Stored data entries
□ □ □

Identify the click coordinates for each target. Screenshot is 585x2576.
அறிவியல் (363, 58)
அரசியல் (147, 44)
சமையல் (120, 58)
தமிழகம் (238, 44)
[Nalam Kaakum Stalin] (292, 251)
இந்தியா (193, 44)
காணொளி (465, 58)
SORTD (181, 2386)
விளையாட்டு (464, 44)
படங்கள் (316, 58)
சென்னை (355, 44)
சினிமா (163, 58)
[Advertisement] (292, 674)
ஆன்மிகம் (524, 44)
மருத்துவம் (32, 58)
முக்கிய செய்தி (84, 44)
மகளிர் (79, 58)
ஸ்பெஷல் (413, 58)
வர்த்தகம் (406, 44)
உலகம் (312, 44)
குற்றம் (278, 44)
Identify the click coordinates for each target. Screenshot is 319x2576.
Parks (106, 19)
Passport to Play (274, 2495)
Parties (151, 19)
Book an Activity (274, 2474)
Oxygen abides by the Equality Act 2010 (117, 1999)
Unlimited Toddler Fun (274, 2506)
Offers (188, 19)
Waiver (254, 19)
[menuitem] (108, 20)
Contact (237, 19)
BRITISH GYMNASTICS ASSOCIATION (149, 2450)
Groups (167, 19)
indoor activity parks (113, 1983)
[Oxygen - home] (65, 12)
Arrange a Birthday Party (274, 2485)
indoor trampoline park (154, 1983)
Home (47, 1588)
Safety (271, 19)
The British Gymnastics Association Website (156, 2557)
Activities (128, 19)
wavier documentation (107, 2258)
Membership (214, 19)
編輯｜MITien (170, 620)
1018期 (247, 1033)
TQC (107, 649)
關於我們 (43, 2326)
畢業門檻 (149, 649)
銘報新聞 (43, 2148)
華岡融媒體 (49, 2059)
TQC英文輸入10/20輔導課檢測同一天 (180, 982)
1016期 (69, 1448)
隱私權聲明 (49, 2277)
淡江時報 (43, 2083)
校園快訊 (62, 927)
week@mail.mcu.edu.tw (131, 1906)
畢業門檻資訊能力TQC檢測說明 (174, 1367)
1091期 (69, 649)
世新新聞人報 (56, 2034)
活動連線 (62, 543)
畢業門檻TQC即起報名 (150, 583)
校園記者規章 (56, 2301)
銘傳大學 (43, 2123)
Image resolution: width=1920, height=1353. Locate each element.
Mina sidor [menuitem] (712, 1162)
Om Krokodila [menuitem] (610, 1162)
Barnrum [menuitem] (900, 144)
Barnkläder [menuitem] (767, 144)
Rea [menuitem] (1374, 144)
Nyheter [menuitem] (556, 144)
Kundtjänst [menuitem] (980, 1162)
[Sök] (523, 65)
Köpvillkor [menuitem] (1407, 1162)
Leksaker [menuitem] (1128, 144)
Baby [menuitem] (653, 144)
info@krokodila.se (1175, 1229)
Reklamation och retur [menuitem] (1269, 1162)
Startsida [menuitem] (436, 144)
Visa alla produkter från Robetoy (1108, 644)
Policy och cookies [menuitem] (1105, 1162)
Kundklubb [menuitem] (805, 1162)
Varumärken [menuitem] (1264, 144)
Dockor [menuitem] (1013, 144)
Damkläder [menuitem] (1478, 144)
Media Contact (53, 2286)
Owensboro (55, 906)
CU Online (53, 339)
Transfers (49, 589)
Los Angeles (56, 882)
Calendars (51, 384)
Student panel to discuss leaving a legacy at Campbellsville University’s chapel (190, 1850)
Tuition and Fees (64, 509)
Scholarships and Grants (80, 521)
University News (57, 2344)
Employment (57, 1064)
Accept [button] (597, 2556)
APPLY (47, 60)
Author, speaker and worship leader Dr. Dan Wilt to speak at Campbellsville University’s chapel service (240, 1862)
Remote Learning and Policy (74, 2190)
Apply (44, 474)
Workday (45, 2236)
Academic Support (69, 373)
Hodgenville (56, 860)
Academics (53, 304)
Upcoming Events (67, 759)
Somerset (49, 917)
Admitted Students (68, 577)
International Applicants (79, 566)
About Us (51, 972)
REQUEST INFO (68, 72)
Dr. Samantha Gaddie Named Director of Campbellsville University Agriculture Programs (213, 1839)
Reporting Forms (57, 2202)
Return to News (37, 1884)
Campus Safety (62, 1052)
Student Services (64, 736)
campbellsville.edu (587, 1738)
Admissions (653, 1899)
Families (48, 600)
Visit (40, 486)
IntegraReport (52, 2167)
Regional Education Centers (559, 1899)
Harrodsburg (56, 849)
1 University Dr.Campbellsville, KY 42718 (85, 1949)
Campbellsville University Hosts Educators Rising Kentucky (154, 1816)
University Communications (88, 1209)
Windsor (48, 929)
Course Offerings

□ □ □

▸ **What is being asked**
All lines in the records with the string "each" should be copied out.

▸ **Answer box**
Identify the click coordinates for each target. Screenshot is 585x2576.
Identify the click coordinates for each target. Screenshot is 319x2576.
Image resolution: width=1920, height=1353. Locate each element.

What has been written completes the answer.